Schreibe die folgenden Daten noch einmal ab und ersetze dabei jedes „Icon“ durch „Symbol“, ohne sonst etwas zu ändern. Die Bilder lässt du in deiner Antwort weg.

> **Daten zur Aufgabe**
━━━━━━━━
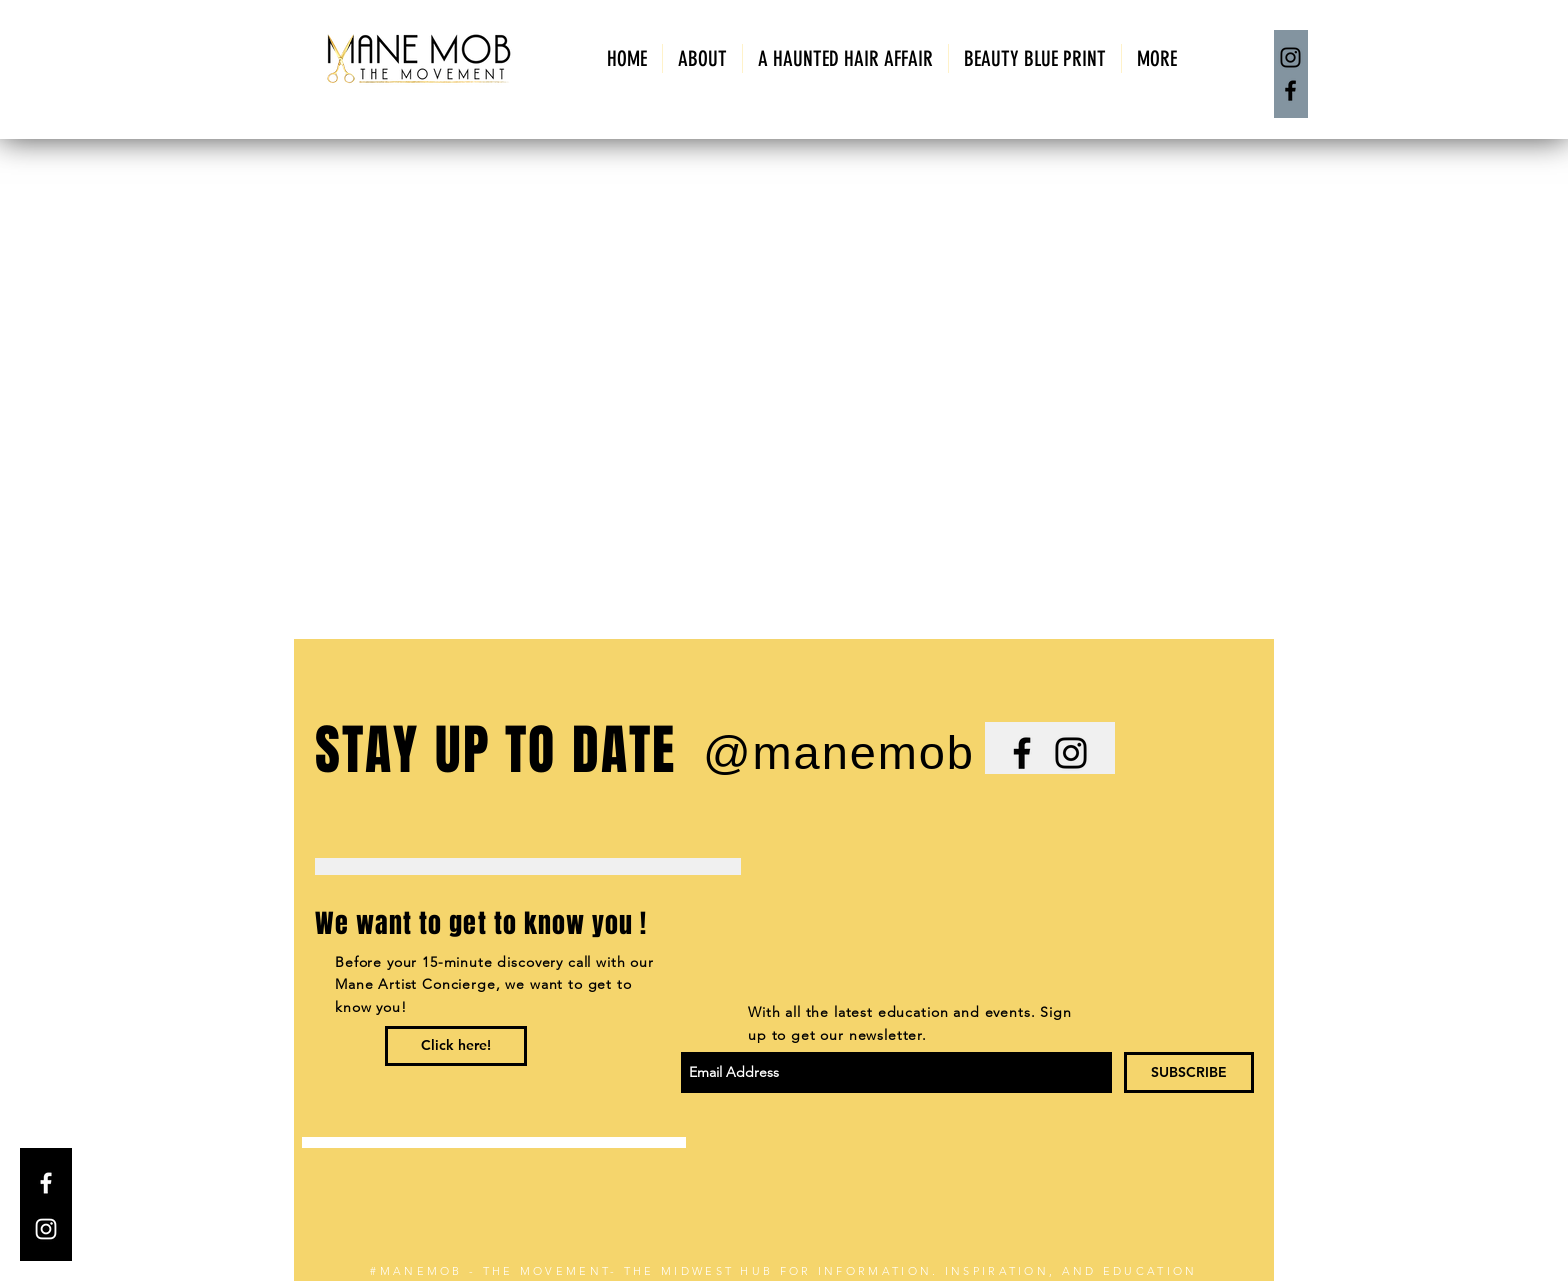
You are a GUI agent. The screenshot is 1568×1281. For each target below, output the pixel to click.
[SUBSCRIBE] (1189, 1072)
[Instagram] (1290, 57)
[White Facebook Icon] (46, 1183)
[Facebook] (1290, 90)
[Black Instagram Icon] (1071, 753)
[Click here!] (456, 1046)
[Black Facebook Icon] (1022, 753)
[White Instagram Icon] (46, 1229)
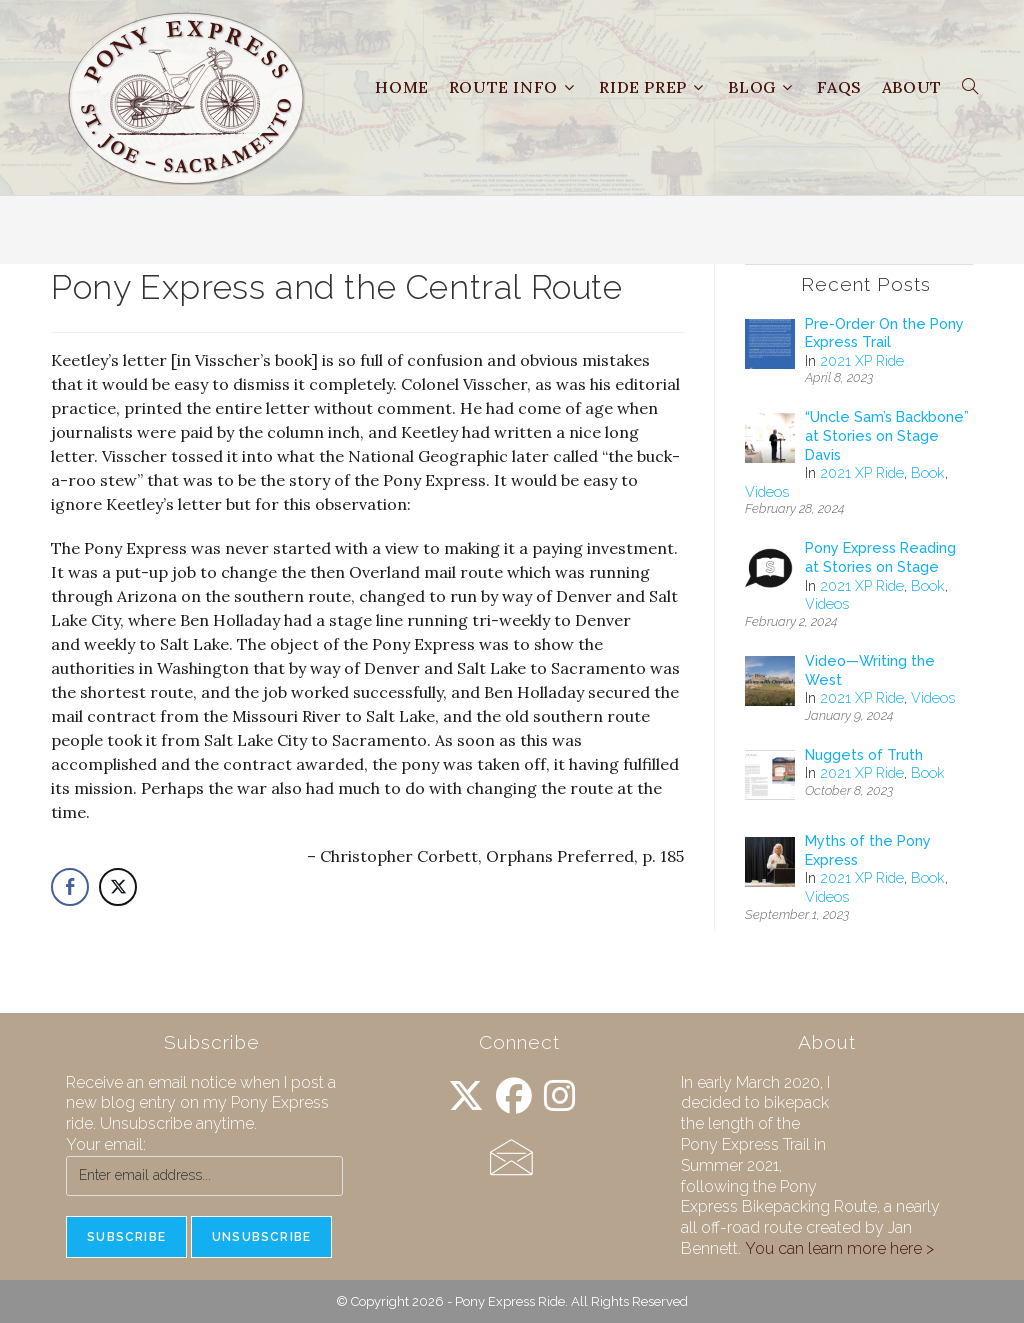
━━━━━━━━
> **Lösung der Aufgabe**
You are a GUI agent. The screenshot is 1568×1281. For each target below, output the pixel to click.
[SUBSCRIBE] (1189, 1072)
[Instagram] (1290, 57)
[White Facebook Symbol] (46, 1183)
[Facebook] (1290, 90)
[Black Instagram Symbol] (1071, 753)
[Click here!] (456, 1046)
[Black Facebook Symbol] (1022, 753)
[White Instagram Symbol] (46, 1229)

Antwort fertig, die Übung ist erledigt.